DO THIS> Copy the lines of the items below without any changes, starting at the line with "Open the tweet options chevron menu" and continuing through the end of the items. Include both of those lines, and leave the pictures out.

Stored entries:
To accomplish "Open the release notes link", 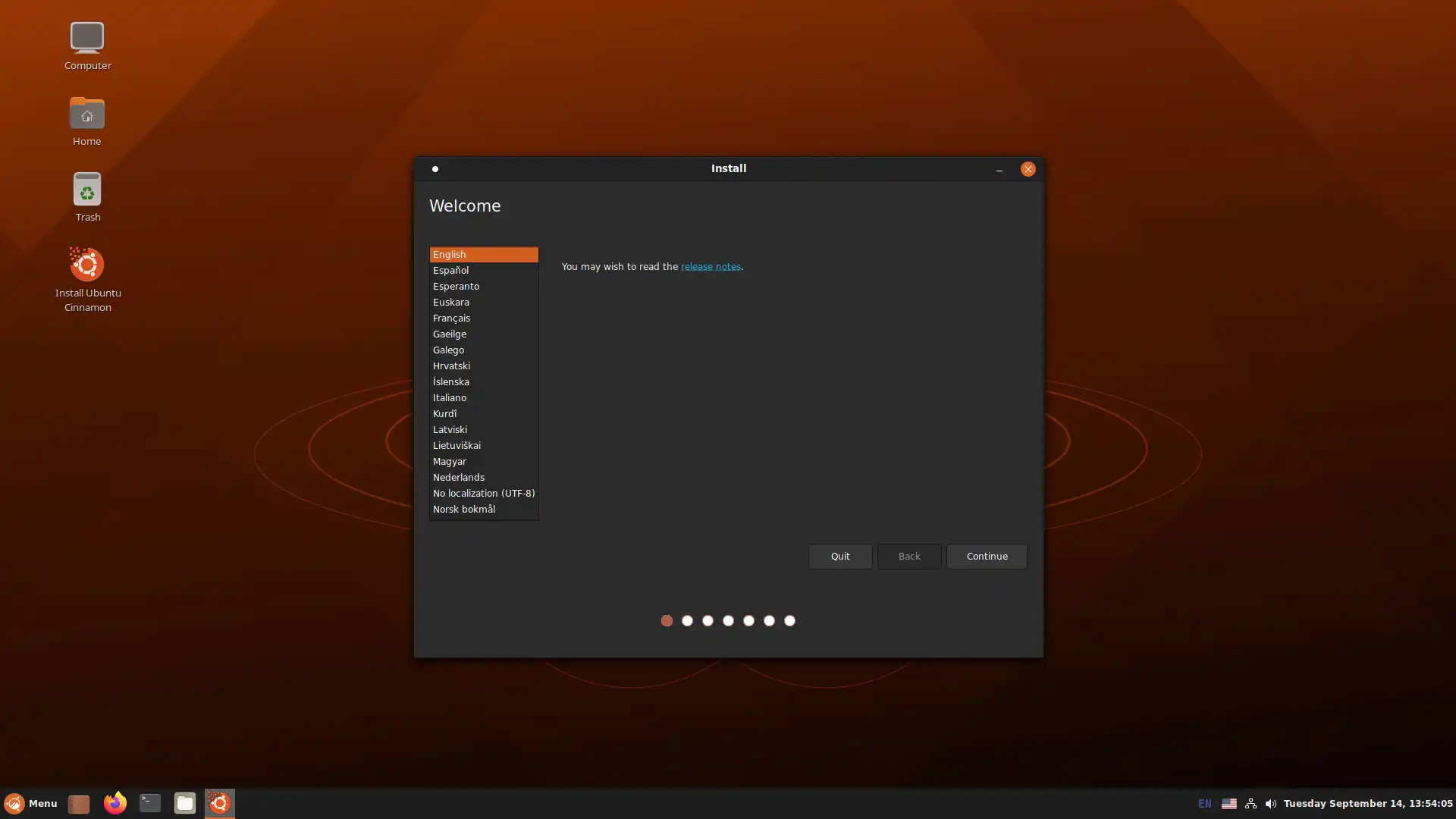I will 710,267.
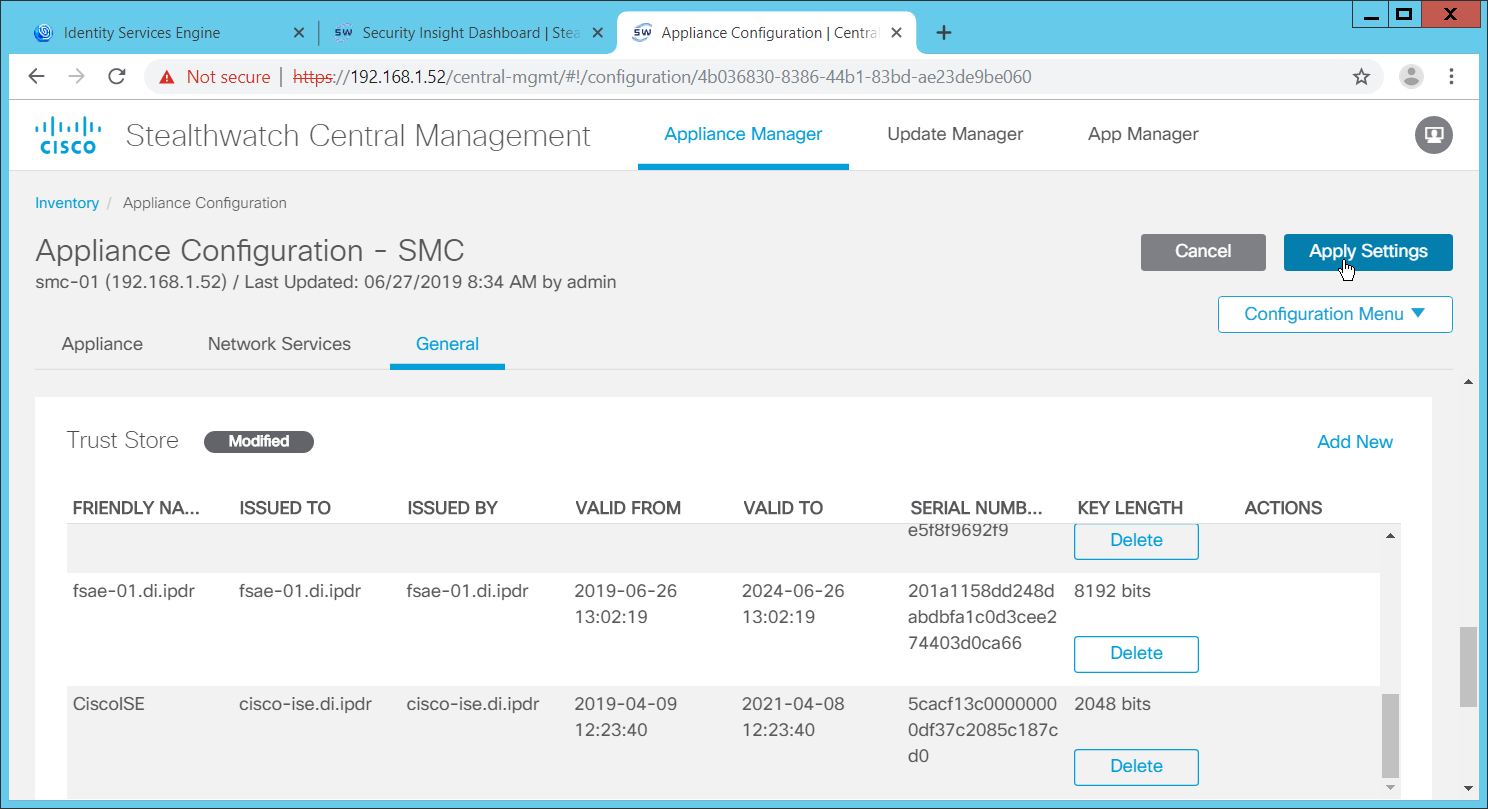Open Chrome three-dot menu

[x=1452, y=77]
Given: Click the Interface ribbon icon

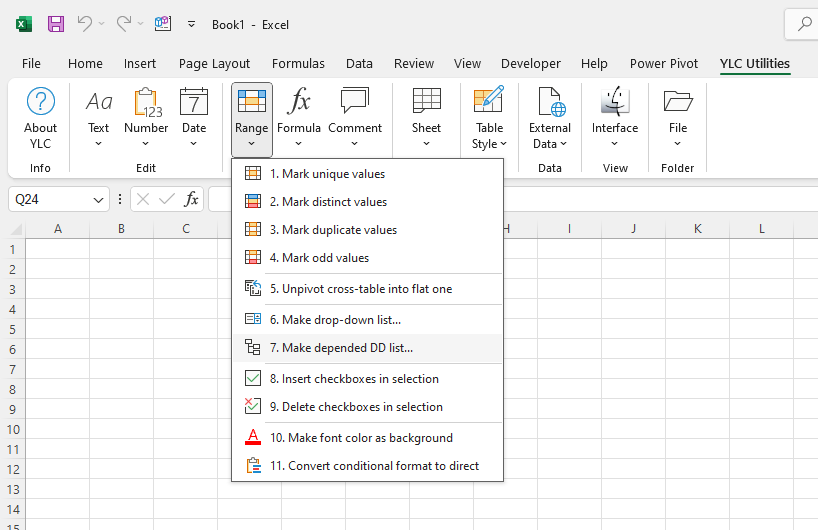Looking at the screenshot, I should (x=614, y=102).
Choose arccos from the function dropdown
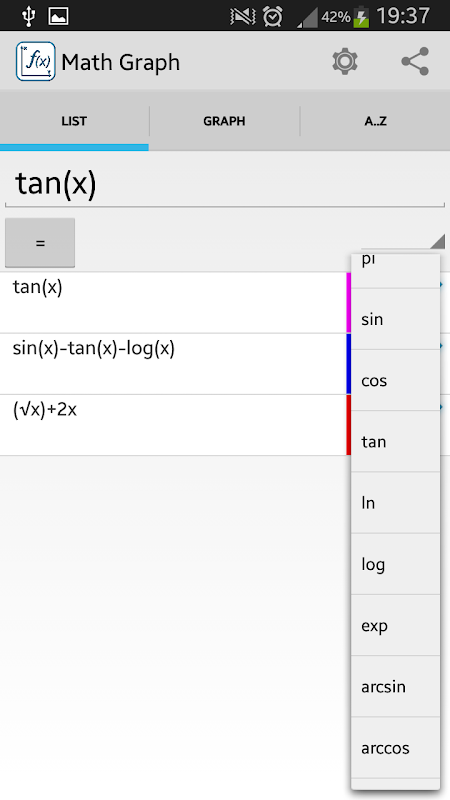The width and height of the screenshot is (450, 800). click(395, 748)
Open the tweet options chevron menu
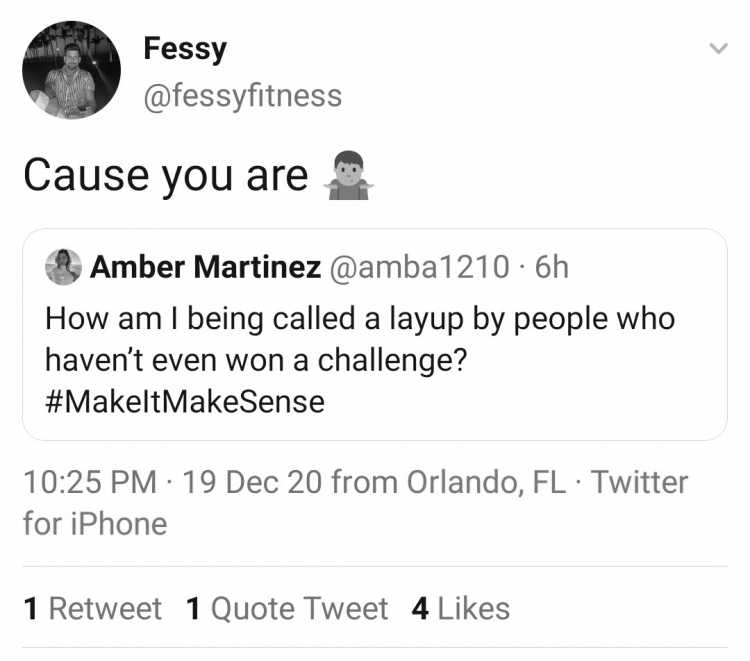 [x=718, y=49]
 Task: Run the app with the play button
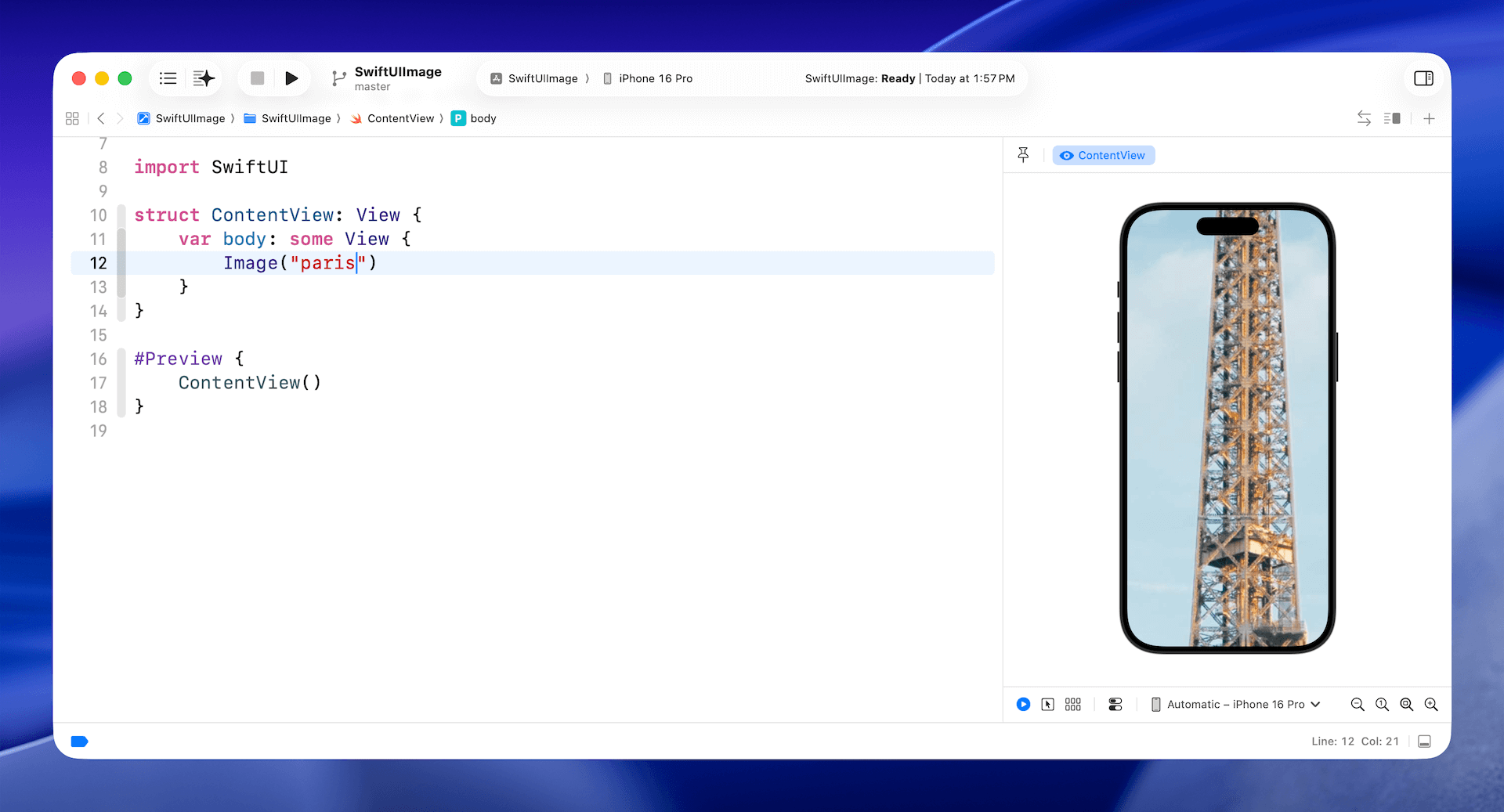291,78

RESULT>
Open the tweet options chevron menu
 [x=718, y=49]
 Task: Run the app with the play button
291,78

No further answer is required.